The main aim here in summarizing the earlier work is to show the geometric interpretation of the problem, which also allows two of the results to be found with relatively little calculation. If we consider level curves of our function $$\ 2x^2 \ + \ 3y^2 \ − \ 4x \ − \ 5 \ \ = \ \ c \ \ ,$$ we can re-write this equation as

$$2x^2 \ − \ 4x \ + \ 3y^2 \ \ = \ \ 5 \ + \ c \ \ \rightarrow \ \ 2·(x^2 \ − \ 2x \ + \ 1 ) \ + \ 3y^2 \ \ = \ \ 5 \ + \ 2 \ + \ c$$ $$\rightarrow \ \ \frac{(x \ − \ 1 )^2}{\left( \frac{7+c}{2} \right)} \ + \ \frac{y^2}{\left( \frac{7+c}{3} \right)} \ \ = \ \ 1 \ \ .$$

These level curves are ellipses centered on $$\ (1,0) \$$ with their major axes on the $$\ x-$$ axis; the graph below shows the ellipse for $$\ c \ = \ 0 \$$ and the constraint circle.
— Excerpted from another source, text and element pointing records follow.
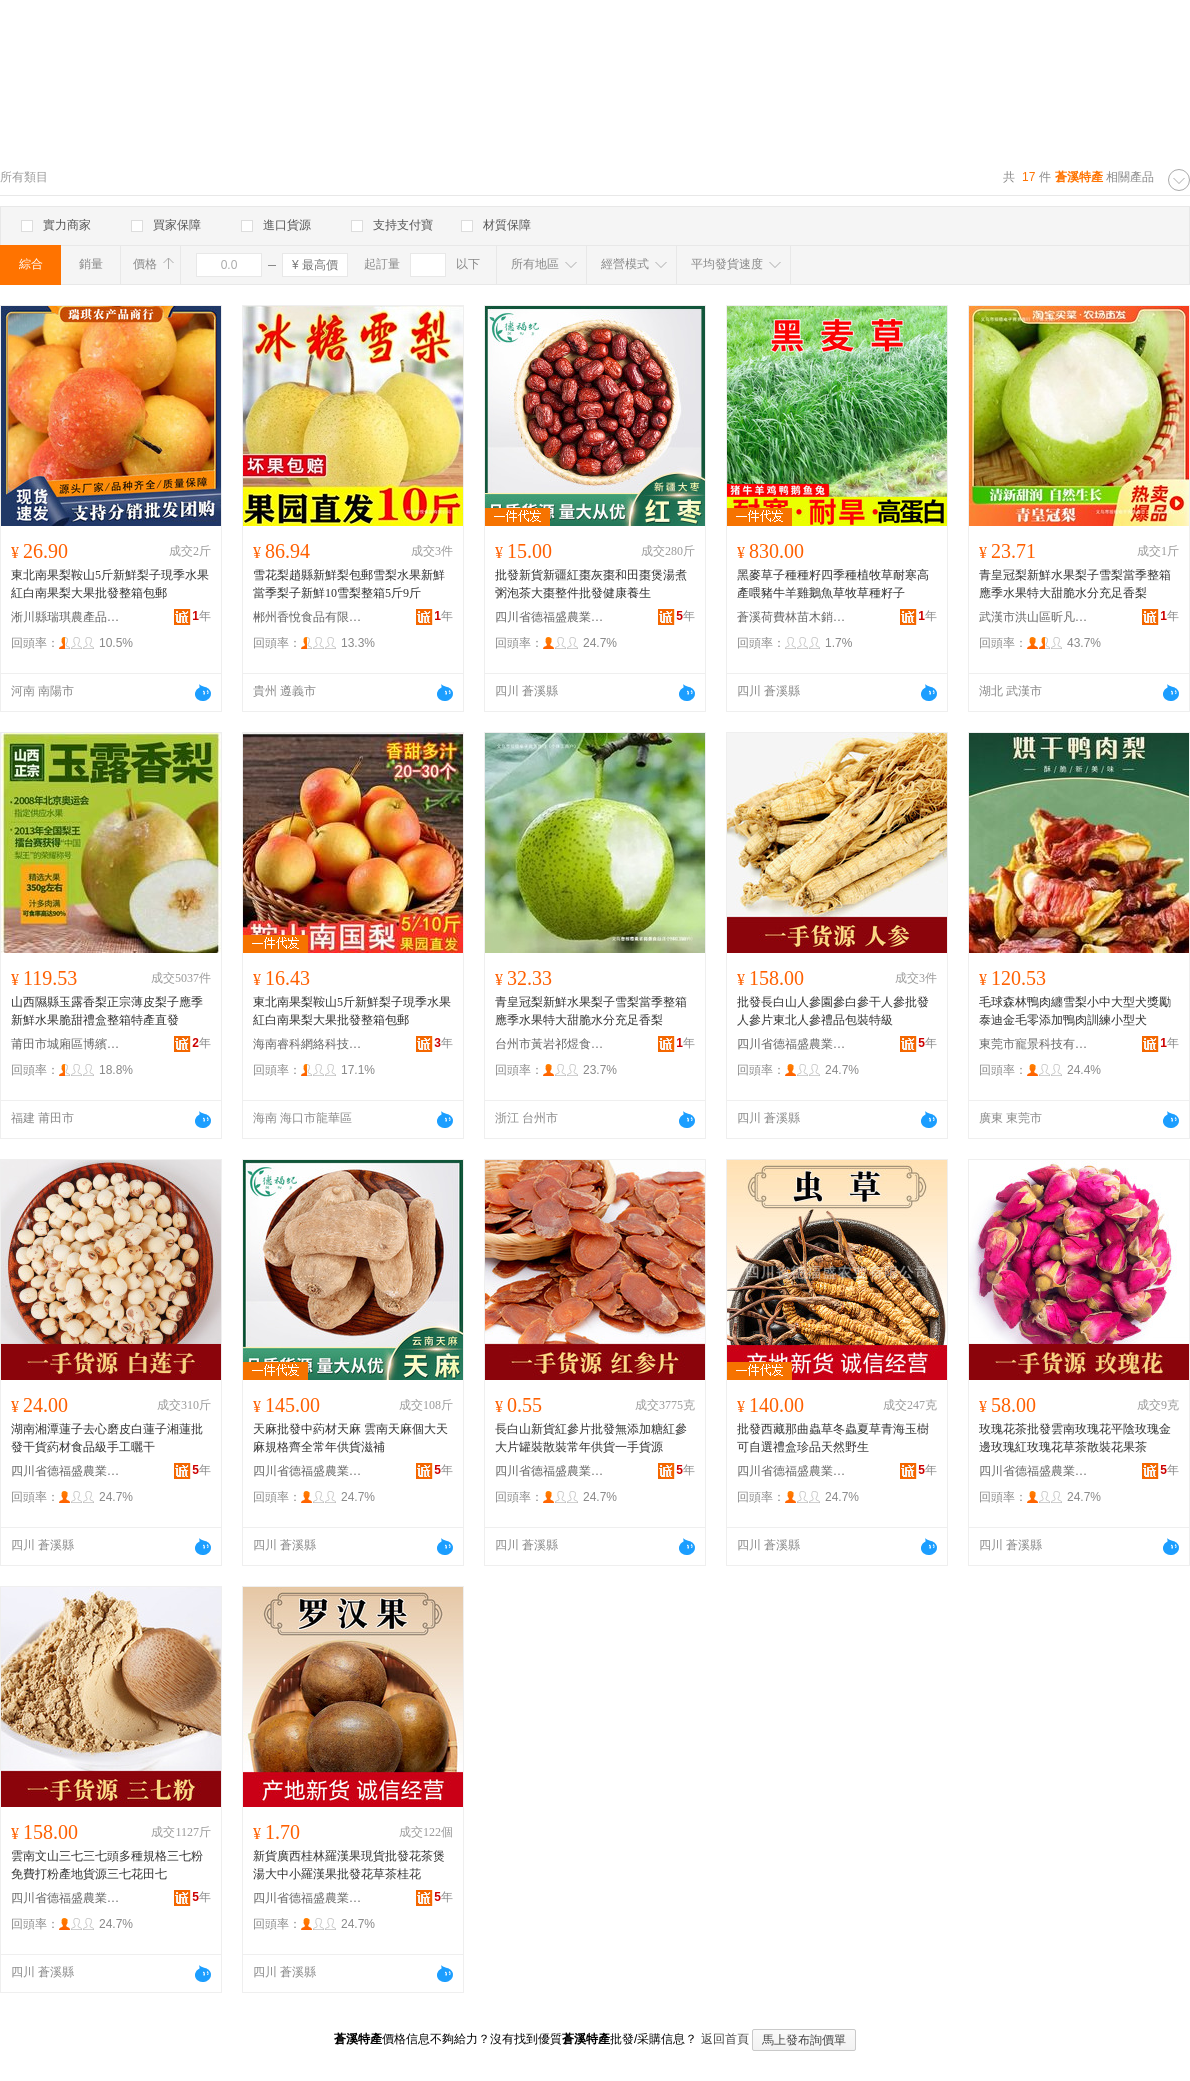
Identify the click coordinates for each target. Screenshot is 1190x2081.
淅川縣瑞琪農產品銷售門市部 (66, 617)
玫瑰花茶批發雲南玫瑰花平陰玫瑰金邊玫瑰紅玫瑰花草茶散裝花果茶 (1075, 1438)
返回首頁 (725, 2039)
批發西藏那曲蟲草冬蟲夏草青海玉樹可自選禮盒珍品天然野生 (833, 1438)
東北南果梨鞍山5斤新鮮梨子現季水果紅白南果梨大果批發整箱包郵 (110, 584)
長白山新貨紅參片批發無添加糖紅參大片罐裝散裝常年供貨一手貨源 (591, 1438)
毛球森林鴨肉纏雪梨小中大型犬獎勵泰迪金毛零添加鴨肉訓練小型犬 (1075, 1011)
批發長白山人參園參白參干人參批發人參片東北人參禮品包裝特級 (833, 1011)
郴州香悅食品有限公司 (308, 617)
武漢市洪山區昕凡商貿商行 (1034, 617)
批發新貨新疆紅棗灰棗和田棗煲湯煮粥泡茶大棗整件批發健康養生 (591, 584)
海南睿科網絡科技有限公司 (308, 1044)
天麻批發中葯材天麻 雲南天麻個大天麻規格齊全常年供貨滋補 (350, 1438)
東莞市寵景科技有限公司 (1034, 1044)
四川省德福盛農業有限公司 (550, 617)
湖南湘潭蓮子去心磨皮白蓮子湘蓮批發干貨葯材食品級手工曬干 (107, 1438)
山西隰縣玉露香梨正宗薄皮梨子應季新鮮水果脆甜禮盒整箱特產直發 (107, 1011)
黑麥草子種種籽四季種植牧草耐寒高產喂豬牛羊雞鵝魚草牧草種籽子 (833, 584)
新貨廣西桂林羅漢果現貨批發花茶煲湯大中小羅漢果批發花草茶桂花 (349, 1865)
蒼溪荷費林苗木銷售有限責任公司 (792, 617)
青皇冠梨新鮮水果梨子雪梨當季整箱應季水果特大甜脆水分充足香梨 (1075, 584)
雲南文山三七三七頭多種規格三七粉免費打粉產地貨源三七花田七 (107, 1865)
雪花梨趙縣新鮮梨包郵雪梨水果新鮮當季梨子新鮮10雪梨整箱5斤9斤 (349, 584)
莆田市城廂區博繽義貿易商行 (66, 1044)
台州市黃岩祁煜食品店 (550, 1044)
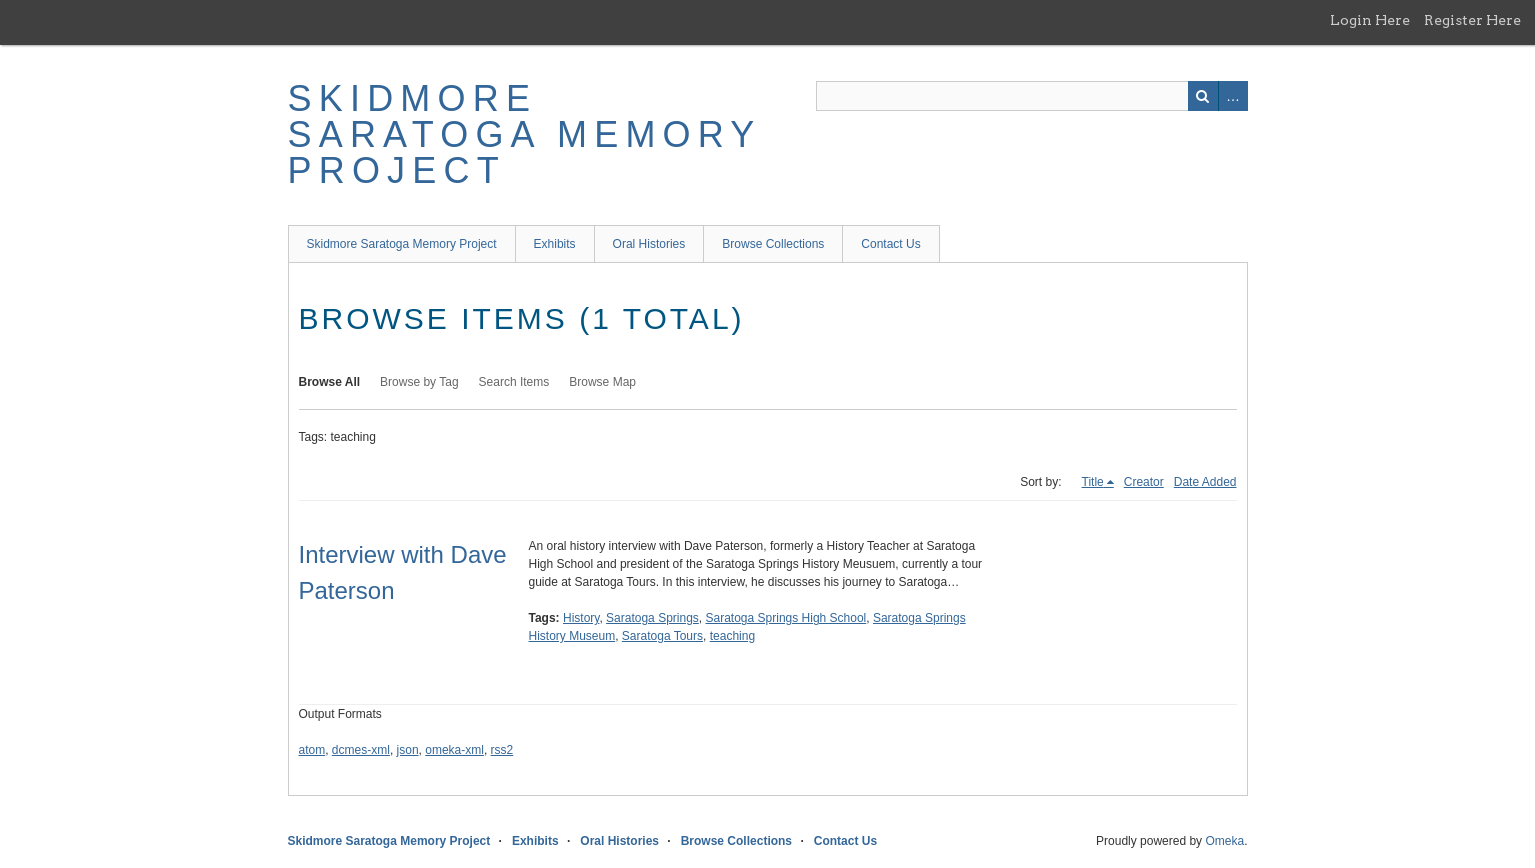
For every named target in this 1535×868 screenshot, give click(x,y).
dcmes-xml (361, 750)
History (581, 618)
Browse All (330, 382)
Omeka (1224, 841)
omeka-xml (454, 750)
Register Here (1472, 20)
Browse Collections (773, 244)
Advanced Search (1233, 96)
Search (1203, 96)
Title (1093, 482)
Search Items (514, 382)
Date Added (1205, 482)
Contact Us (890, 244)
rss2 (502, 750)
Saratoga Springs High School (786, 618)
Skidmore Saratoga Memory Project (524, 134)
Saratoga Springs (652, 618)
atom (312, 750)
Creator (1144, 482)
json (408, 750)
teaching (732, 636)
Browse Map (602, 382)
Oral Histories (649, 244)
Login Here (1370, 20)
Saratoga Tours (662, 636)
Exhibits (555, 244)
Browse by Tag (419, 382)
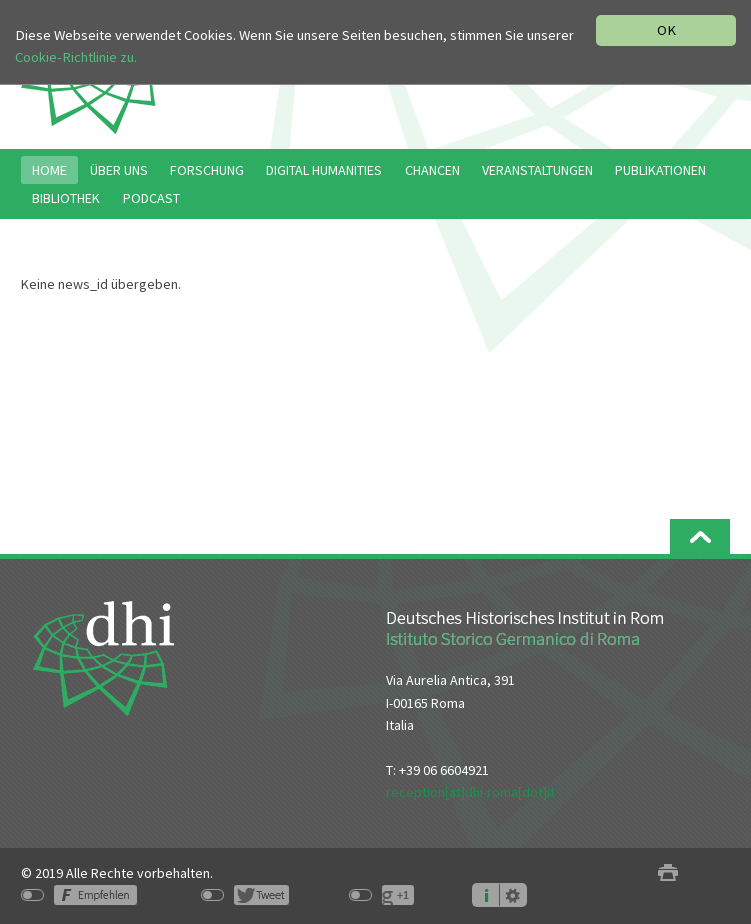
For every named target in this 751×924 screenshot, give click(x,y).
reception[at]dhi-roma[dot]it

Critical values of $$\ f(x,y) \ = \ c \$$ occur when the endpoints of the major axis are tangent to the circle, that is, when either the right endpoint lies at $$\ (4,0) \$$ or the left endpoint becomes $$\ (-4,0) \$$ . In the first case, the distance from the center of the ellipse to the right-hand intersection of the circle with the $$\ x-$$ axis is $$\ 3 \$$ , so the semi-major axis of the ellipse must be $$\ \sqrt{\frac{7+c}{2}} \ = \ 3 \ \Rightarrow \ 7 + c \ = \ 2·9 \ \Rightarrow \ c \ = \ 11 \ .$$ The left $$\ x-$$ intercept of the circle is $$\ 5 \$$ units from the ellipse's center, so we obtain $$\ \sqrt{\frac{7+c}{2}} \ = \ 5 \ \Rightarrow \ 7 + c \ = \ 2·25$$ $$\Rightarrow \ c \ = \ 43 \ .$$ The corresponding graphs are displayed below.

This does not seem quite complete, however, as it appears that if the ellipse were made slightly larger than the $$\ c \ = \ 43 \$$ level curve, we would have the circle circumscribed by the ellipse.

EDIT: We can locate the remaining tangent points by inserting the constraint condition into the level curve equation:

$$2x^2 \ + \ 3·(16-x^2) \ - \ 4x \ - \ 5 \ \ = \ \ c \ \ \Rightarrow \ \ -x^2 \ - \ 4x \ \ = \ \ c \ - \ 43 \ \$$ $$\Rightarrow \ \ (x \ + \ 2)^2 \ \ = \ \ 47 \ - \ c \ \ \Rightarrow \ \ x \ \ = \ \ -2 \ \pm \ \sqrt{47-c} \ \ .$$

What would be four intersection points of the level curve and constrain circle "coalesce" into two tangent points for $$\ c \ = \ 47 \ .$$ We thus have the result $$\ x \ = \ -2 \$$ for the tangent points that we obtained from the $$\ \lambda \ = \ 3 \$$ case.